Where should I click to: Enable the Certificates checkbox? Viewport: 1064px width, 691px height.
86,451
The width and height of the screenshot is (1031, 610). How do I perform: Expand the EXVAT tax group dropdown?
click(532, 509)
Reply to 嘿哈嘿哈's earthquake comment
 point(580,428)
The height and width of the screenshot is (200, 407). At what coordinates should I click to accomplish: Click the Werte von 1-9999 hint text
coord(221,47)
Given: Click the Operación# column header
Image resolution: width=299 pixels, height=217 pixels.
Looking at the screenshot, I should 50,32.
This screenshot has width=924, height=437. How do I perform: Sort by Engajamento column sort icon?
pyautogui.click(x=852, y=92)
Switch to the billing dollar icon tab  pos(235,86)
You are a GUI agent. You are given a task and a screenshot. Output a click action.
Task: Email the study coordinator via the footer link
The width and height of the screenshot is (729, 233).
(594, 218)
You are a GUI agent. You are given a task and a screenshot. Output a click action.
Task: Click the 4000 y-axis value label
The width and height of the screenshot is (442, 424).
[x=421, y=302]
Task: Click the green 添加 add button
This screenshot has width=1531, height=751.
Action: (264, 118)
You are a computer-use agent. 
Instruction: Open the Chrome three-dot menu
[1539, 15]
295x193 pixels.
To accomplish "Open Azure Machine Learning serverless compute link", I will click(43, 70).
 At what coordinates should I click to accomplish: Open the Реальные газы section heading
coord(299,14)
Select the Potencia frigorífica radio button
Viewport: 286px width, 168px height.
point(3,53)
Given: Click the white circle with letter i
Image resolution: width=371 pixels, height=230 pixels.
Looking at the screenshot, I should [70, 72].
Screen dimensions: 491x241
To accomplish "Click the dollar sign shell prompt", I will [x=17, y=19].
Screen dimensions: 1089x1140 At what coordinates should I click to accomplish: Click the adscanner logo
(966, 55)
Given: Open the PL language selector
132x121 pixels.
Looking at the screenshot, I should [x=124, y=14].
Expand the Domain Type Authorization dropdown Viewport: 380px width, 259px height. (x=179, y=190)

##############################

Exercise instructions
This calls for all of the entries above, repeated exactly.

Your solution
Where should I click to: Enable the Certificates checkbox? Viewport: 1064px width, 691px height.
86,451
The width and height of the screenshot is (1031, 610). How do I perform: Expand the EXVAT tax group dropdown?
click(532, 509)
Reply to 嘿哈嘿哈's earthquake comment
 point(580,428)
The height and width of the screenshot is (200, 407). At what coordinates should I click to accomplish: Click the Werte von 1-9999 hint text
coord(221,47)
Given: Click the Operación# column header
Image resolution: width=299 pixels, height=217 pixels.
Looking at the screenshot, I should 50,32.
This screenshot has width=924, height=437. How do I perform: Sort by Engajamento column sort icon?
pyautogui.click(x=852, y=92)
Switch to the billing dollar icon tab  pos(235,86)
You are a GUI agent. You are given a task and a screenshot. Output a click action.
Task: Email the study coordinator via the footer link
The width and height of the screenshot is (729, 233).
(594, 218)
You are a GUI agent. You are given a task and a screenshot. Output a click action.
Task: Click the 4000 y-axis value label
The width and height of the screenshot is (442, 424).
[x=421, y=302]
Task: Click the green 添加 add button
This screenshot has width=1531, height=751.
Action: (264, 118)
You are a computer-use agent. 
Instruction: Open the Chrome three-dot menu
[1539, 15]
295x193 pixels.
To accomplish "Open Azure Machine Learning serverless compute link", I will click(43, 70).
 At what coordinates should I click to accomplish: Open the Реальные газы section heading
coord(299,14)
Select the Potencia frigorífica radio button
Viewport: 286px width, 168px height.
point(3,53)
Given: Click the white circle with letter i
Image resolution: width=371 pixels, height=230 pixels.
Looking at the screenshot, I should [70, 72].
Screen dimensions: 491x241
To accomplish "Click the dollar sign shell prompt", I will [x=17, y=19].
Screen dimensions: 1089x1140 At what coordinates should I click to accomplish: Click the adscanner logo
(966, 55)
Given: Open the PL language selector
132x121 pixels.
Looking at the screenshot, I should [x=124, y=14].
Expand the Domain Type Authorization dropdown Viewport: 380px width, 259px height. (x=179, y=190)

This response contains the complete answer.